Studio album by Yōsui Inoue
- Released: December 1, 1973
- Recorded: at the Mori Studio (Tokyo, JP) / Trident and Advision Studios (London, UK), June–September 1973
- Genre: Folk rock
- Label: Polydor Japan
- Producer: Hidenori Taga

Yōsui Inoue chronology
| Yōsui Live "Modori Michi" (1972) | Kōri no Sekai (1973) | Nishoku no Koma (1974) |

Singles from Kōri no Sekai
- "Kokoro Moyou"/"Kaerenai Futari" Released: September 21, 1973;

= Kōri no Sekai =

Kōri no Sekai (氷の世界) is the third studio album by Japanese singer-songwriter Yōsui Inoue, released in December 1973.

==Overview and song information==
Kōri no Sekai was recorded after a single "Yume No Naka e" (夢の中へ) became a smash hit. Part of the recording took place at the Trident and Advision studios in London, United Kingdom, with musicians including two former members of the band Quatermass, John Gustafson and Pete Robinson. Three of them including title track were co-arranged by Nicky Harrison. Harrison was also the strings arranger for The Rolling Stones' Goats Head Soup album, which topped the chart in the U.S. and UK in Autumn 1973.

A song "Kokoro Moyou" was released as a lead single in September 1973 and became his first top-ten charting hit consequently, peaking at #7 on the Oricon.

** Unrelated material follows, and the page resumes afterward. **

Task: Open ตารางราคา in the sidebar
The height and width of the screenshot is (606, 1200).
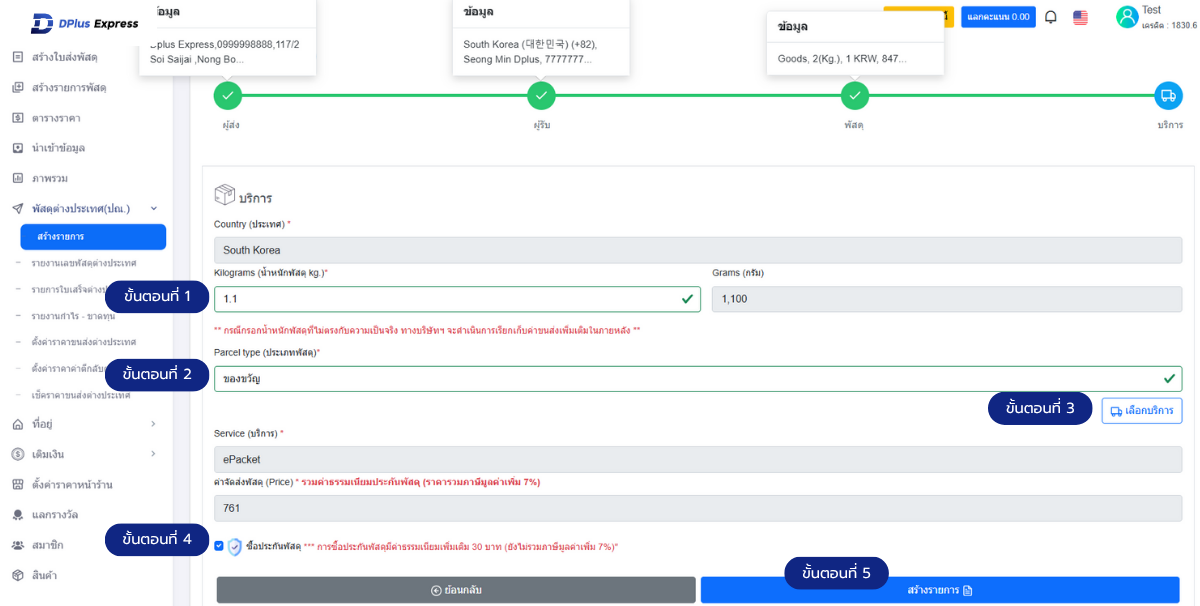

It was originally titled "Futsū Yūbin" and written for the folk duo Betsy & Chris, but the pair refused to record his song. A pop idol Saori Minami covered "Kokoro Moyou" on her album Natsu no Kanjou released in a following year. Ayaka Hirahara and Akina Nakamori also recorded the song in later years.

Flip side of a single "Kokoro Moyou" was "Kaerenai Futari", a ballad Inoue and Kiyoshirō Imawano wrote together. Reportedly, then-unknown co-writer eked out a living by the income of the song, until he became popular as a frontman of the band RC Succession in the 1980s. Imawano joined the songwriting on "Machibouke" too, and occasionally collaborated with Inoue in later years.

The lead-off track of the album was initially written by Inoue alone, and it was previously issued on his live album Modori Michi. The studio recording version of "Akazu no Fumikiri" heard on Kōri no Sekai is completely different song, which features renewed composition by the arranger Katz Hoshi.

==Commercial success==
Yōsui Inoue's Kōri no Sekai album marked unprecedented success for the Japanese music industry at the time, becoming the first long-playing record that has retailed more than a million copies in Japan alone. Universal Music Group stated that the vinyl release of Kori no Sekai sold more than 1.35 million copies. Comprising other formats such as audio cassette and compact disc, the album has sold over 1.45 million copies to date.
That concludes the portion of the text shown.